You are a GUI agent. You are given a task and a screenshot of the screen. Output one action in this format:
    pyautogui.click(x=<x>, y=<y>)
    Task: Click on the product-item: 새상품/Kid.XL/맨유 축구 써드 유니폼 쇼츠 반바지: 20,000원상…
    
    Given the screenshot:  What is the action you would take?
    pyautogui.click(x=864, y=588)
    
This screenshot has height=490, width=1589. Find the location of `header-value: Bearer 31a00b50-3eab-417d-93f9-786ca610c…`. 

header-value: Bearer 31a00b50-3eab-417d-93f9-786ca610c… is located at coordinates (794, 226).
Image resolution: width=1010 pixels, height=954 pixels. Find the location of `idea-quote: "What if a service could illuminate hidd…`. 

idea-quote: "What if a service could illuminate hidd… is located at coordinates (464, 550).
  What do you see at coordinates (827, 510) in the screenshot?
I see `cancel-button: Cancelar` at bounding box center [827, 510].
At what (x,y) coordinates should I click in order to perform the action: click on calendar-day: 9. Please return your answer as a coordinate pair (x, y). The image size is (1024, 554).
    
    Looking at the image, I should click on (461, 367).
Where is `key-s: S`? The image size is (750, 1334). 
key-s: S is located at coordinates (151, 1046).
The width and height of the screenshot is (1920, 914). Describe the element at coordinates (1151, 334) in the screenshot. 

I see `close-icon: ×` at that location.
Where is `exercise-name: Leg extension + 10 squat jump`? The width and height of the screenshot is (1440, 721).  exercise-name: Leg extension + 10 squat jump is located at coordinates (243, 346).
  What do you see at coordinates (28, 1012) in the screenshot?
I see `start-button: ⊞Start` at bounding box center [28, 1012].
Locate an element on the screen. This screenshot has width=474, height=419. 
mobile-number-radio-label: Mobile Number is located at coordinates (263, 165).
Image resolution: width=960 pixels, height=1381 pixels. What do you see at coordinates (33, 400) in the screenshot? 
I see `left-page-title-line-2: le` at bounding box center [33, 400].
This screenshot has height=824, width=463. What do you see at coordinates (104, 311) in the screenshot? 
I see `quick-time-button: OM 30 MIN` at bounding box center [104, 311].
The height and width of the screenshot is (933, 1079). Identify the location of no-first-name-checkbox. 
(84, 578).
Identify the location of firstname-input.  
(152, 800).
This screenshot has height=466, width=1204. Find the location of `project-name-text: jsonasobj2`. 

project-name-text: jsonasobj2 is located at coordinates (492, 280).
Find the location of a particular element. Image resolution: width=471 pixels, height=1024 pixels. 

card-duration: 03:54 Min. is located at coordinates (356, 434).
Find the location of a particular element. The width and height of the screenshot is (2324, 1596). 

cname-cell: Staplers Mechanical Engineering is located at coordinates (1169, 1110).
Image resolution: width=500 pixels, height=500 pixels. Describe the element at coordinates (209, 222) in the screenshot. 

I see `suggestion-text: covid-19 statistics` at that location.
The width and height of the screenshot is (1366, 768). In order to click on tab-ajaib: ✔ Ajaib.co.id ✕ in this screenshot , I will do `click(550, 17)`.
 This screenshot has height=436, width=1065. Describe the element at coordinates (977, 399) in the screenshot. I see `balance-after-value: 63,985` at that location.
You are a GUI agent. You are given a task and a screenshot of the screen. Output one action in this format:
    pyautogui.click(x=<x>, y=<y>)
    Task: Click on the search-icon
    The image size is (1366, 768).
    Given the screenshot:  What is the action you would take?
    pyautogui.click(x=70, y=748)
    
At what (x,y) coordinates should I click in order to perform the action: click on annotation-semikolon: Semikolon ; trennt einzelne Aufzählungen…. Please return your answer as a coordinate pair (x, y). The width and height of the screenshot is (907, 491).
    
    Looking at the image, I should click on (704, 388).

-------

• WHAT THIS TASK INVOLVES:
Put every line of the entries above into a Markdown table with the columns Row and Line. Number each row and leave out blank lines.

• RESPONSE FOR THIS EXERCISE:
| Row | Line |
|---|---|
| 1 | You are a GUI agent. You are given a task and a screenshot of the screen. Output one action in this format: |
| 2 |     pyautogui.click(x=<x>, y=<y>) |
| 3 |     Task: Click on the product-item: 새상품/Kid.XL/맨유 축구 써드 유니폼 쇼츠 반바지: 20,000원상… |
| 4 |     Given the screenshot:  What is the action you would take? |
| 5 |     pyautogui.click(x=864, y=588) |
| 6 | This screenshot has height=490, width=1589. Find the location of `header-value: Bearer 31a00b50-3eab-417d-93f9-786ca610c…`.  |
| 7 | header-value: Bearer 31a00b50-3eab-417d-93f9-786ca610c… is located at coordinates (794, 226). |
| 8 | Image resolution: width=1010 pixels, height=954 pixels. Find the location of `idea-quote: "What if a service could illuminate hidd…`.  |
| 9 | idea-quote: "What if a service could illuminate hidd… is located at coordinates (464, 550). |
| 10 |   What do you see at coordinates (827, 510) in the screenshot? |
| 11 | I see `cancel-button: Cancelar` at bounding box center [827, 510]. |
| 12 | At what (x,y) coordinates should I click in order to perform the action: click on calendar-day: 9. Please return your answer as a coordinate pair (x, y). The image size is (1024, 554). |
| 13 |     Looking at the image, I should click on (461, 367). |
| 14 | Where is `key-s: S`? The image size is (750, 1334).  |
| 15 | key-s: S is located at coordinates (151, 1046). |
| 16 | The width and height of the screenshot is (1920, 914). Describe the element at coordinates (1151, 334) in the screenshot.  |
| 17 | I see `close-icon: ×` at that location. |
| 18 | Where is `exercise-name: Leg extension + 10 squat jump`? The width and height of the screenshot is (1440, 721).  exercise-name: Leg extension + 10 squat jump is located at coordinates (243, 346). |
| 19 |   What do you see at coordinates (28, 1012) in the screenshot? |
| 20 | I see `start-button: ⊞Start` at bounding box center [28, 1012]. |
| 21 | Locate an element on the screen. This screenshot has width=474, height=419.  |
| 22 | mobile-number-radio-label: Mobile Number is located at coordinates (263, 165). |
| 23 | Image resolution: width=960 pixels, height=1381 pixels. What do you see at coordinates (33, 400) in the screenshot?  |
| 24 | I see `left-page-title-line-2: le` at bounding box center [33, 400]. |
| 25 | This screenshot has height=824, width=463. What do you see at coordinates (104, 311) in the screenshot?  |
| 26 | I see `quick-time-button: OM 30 MIN` at bounding box center [104, 311]. |
| 27 | The height and width of the screenshot is (933, 1079). Identify the location of no-first-name-checkbox.  |
| 28 | (84, 578). |
| 29 | Identify the location of firstname-input.   |
| 30 | (152, 800). |
| 31 | This screenshot has height=466, width=1204. Find the location of `project-name-text: jsonasobj2`.  |
| 32 | project-name-text: jsonasobj2 is located at coordinates (492, 280). |
| 33 | Find the location of a particular element. Image resolution: width=471 pixels, height=1024 pixels.  |
| 34 | card-duration: 03:54 Min. is located at coordinates (356, 434). |
| 35 | Find the location of a particular element. The width and height of the screenshot is (2324, 1596).  |
| 36 | cname-cell: Staplers Mechanical Engineering is located at coordinates (1169, 1110). |
| 37 | Image resolution: width=500 pixels, height=500 pixels. Describe the element at coordinates (209, 222) in the screenshot.  |
| 38 | I see `suggestion-text: covid-19 statistics` at that location. |
| 39 | The width and height of the screenshot is (1366, 768). In order to click on tab-ajaib: ✔ Ajaib.co.id ✕ in this screenshot , I will do `click(550, 17)`. |
| 40 |  This screenshot has height=436, width=1065. Describe the element at coordinates (977, 399) in the screenshot. I see `balance-after-value: 63,985` at that location. |
| 41 | You are a GUI agent. You are given a task and a screenshot of the screen. Output one action in this format: |
| 42 |     pyautogui.click(x=<x>, y=<y>) |
| 43 |     Task: Click on the search-icon |
| 44 |     The image size is (1366, 768). |
| 45 |     Given the screenshot:  What is the action you would take? |
| 46 |     pyautogui.click(x=70, y=748) |
| 47 | At what (x,y) coordinates should I click in order to perform the action: click on annotation-semikolon: Semikolon ; trennt einzelne Aufzählungen…. Please return your answer as a coordinate pair (x, y). The width and height of the screenshot is (907, 491). |
| 48 |     Looking at the image, I should click on (704, 388). |